How to complete this task: Please repeat only the lines below starting at the line that holds "You are a computer-use" and ending at the line that holds "Task: Select the radio", exactly, with both of those lines included and every picture omitted.

Extracted data entries:
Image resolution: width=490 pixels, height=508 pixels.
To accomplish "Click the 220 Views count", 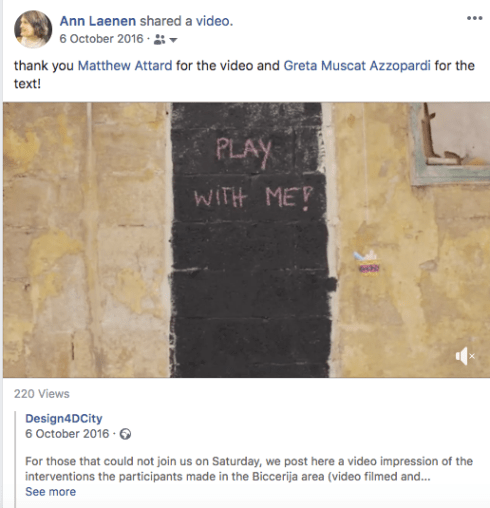I will (x=42, y=394).
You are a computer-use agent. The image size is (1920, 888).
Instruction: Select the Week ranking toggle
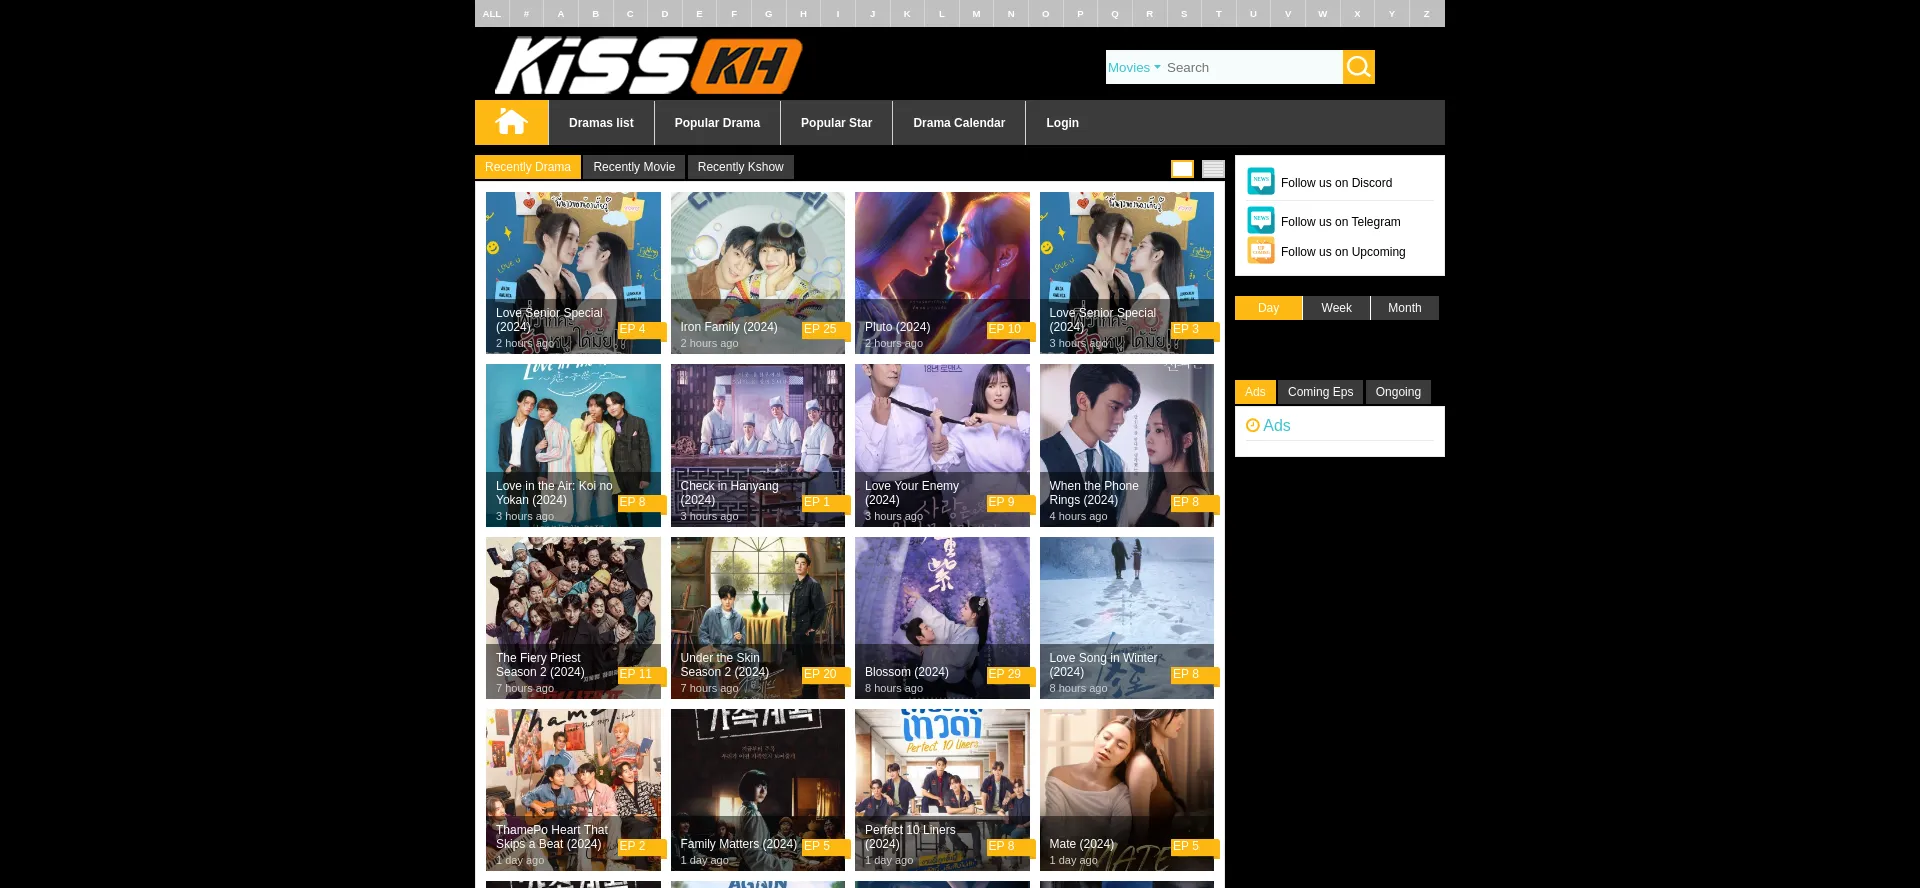1336,308
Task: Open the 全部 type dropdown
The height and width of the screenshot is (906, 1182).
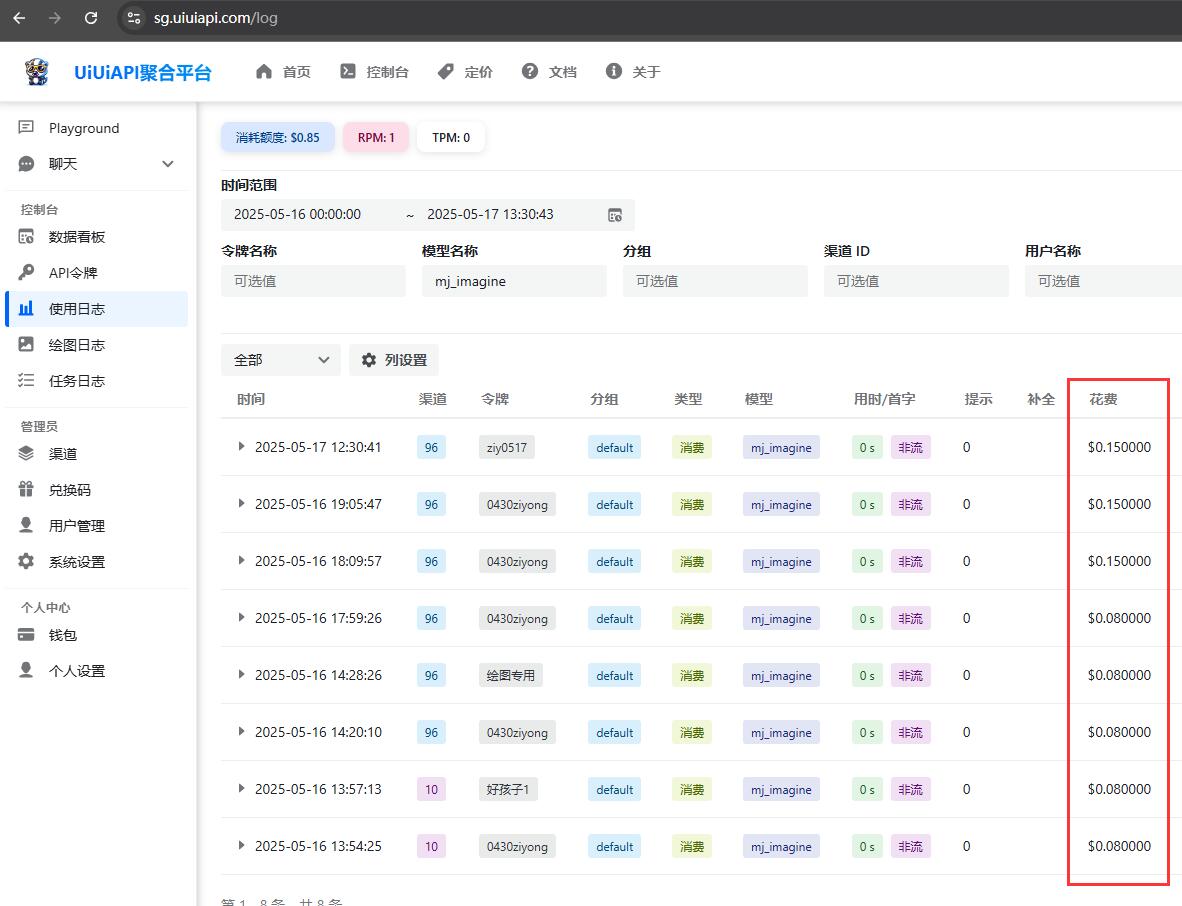Action: [x=280, y=360]
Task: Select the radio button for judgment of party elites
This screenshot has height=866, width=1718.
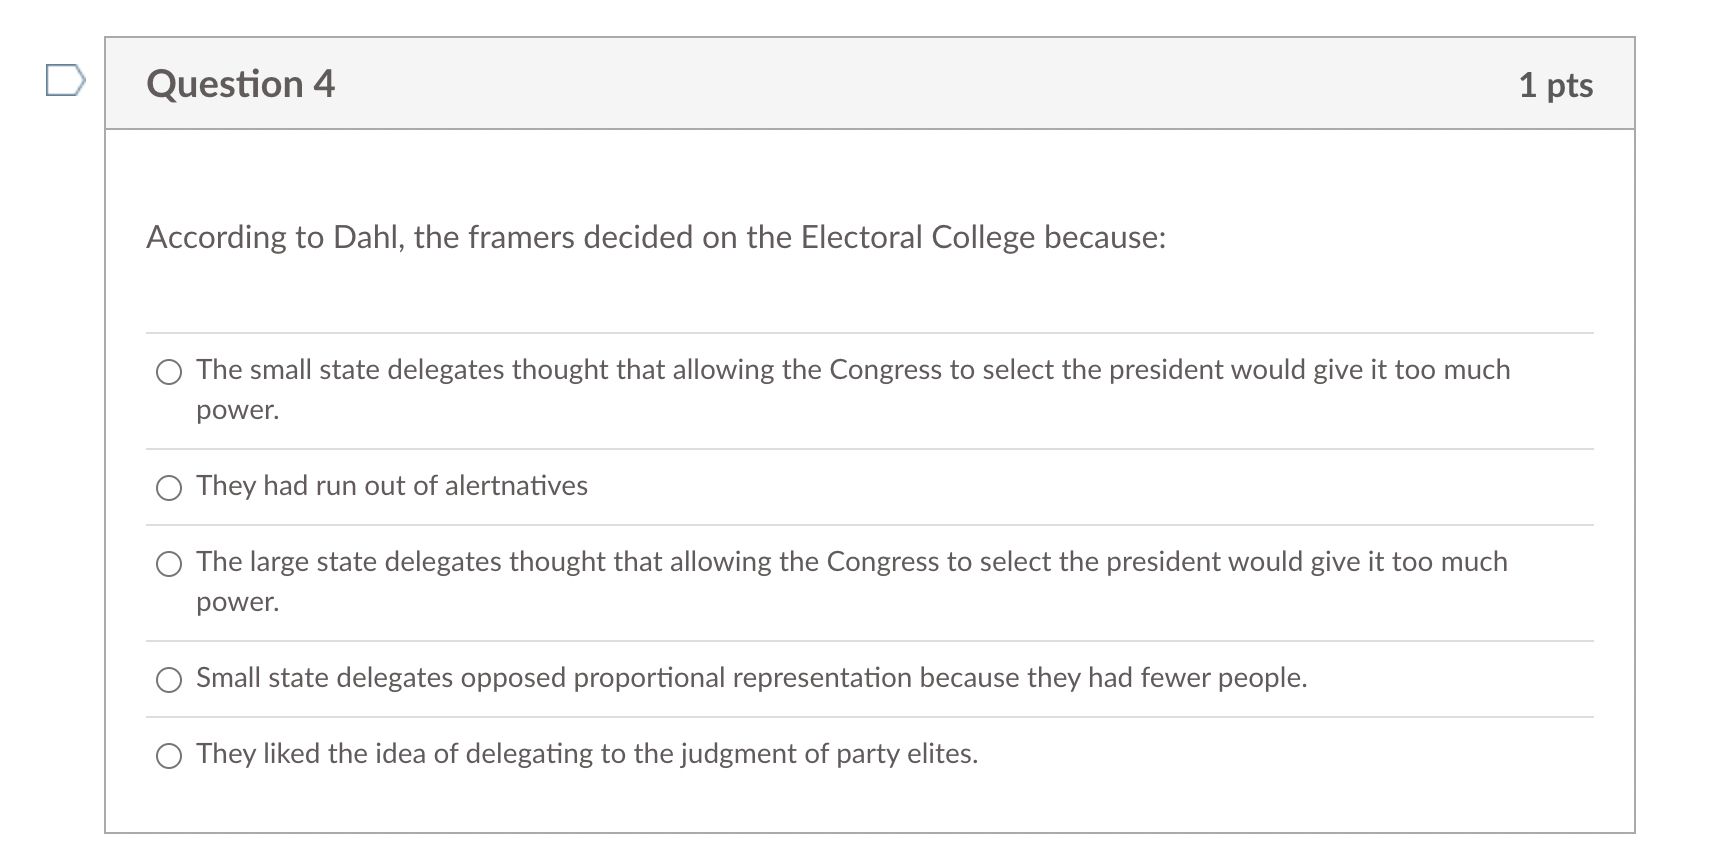Action: [x=169, y=756]
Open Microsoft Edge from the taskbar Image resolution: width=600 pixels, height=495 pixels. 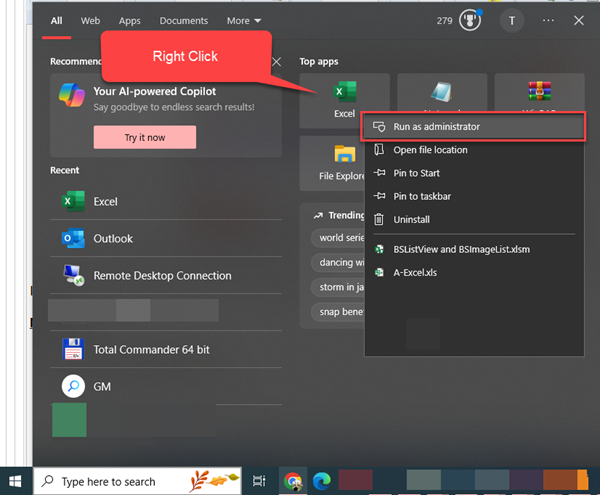[x=323, y=481]
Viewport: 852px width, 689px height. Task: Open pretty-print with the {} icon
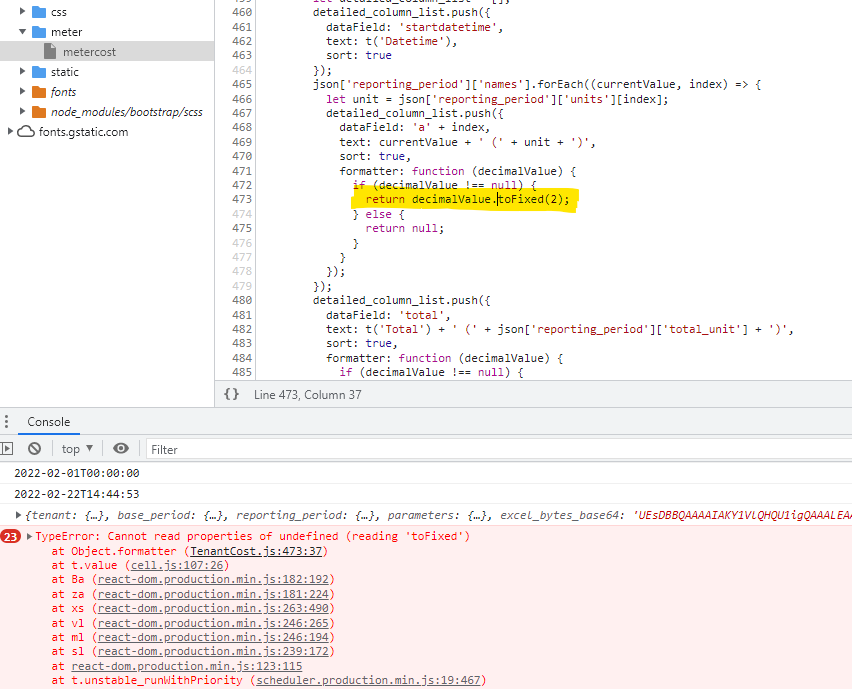coord(231,395)
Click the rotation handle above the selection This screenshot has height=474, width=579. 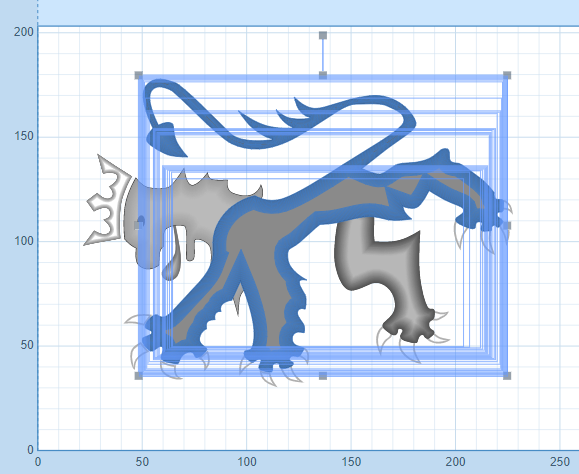[323, 35]
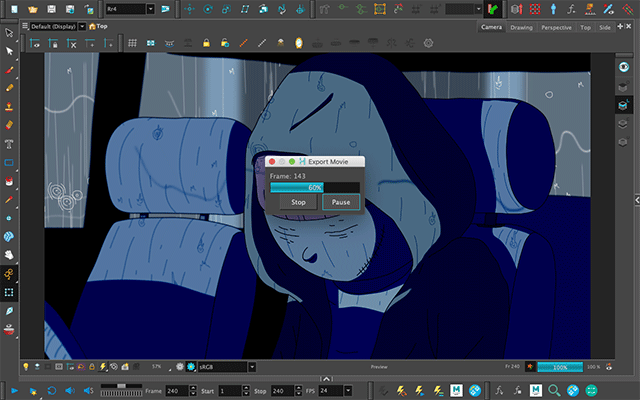This screenshot has height=400, width=640.
Task: Select the Text tool
Action: pyautogui.click(x=9, y=143)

Answer to this task:
You are a computer-use agent. The image size is (1920, 888).
Instruction: Select the Week ranking toggle
1336,308
Task: Open the 全部 type dropdown
The height and width of the screenshot is (906, 1182).
Action: [x=280, y=360]
Task: Select the radio button for judgment of party elites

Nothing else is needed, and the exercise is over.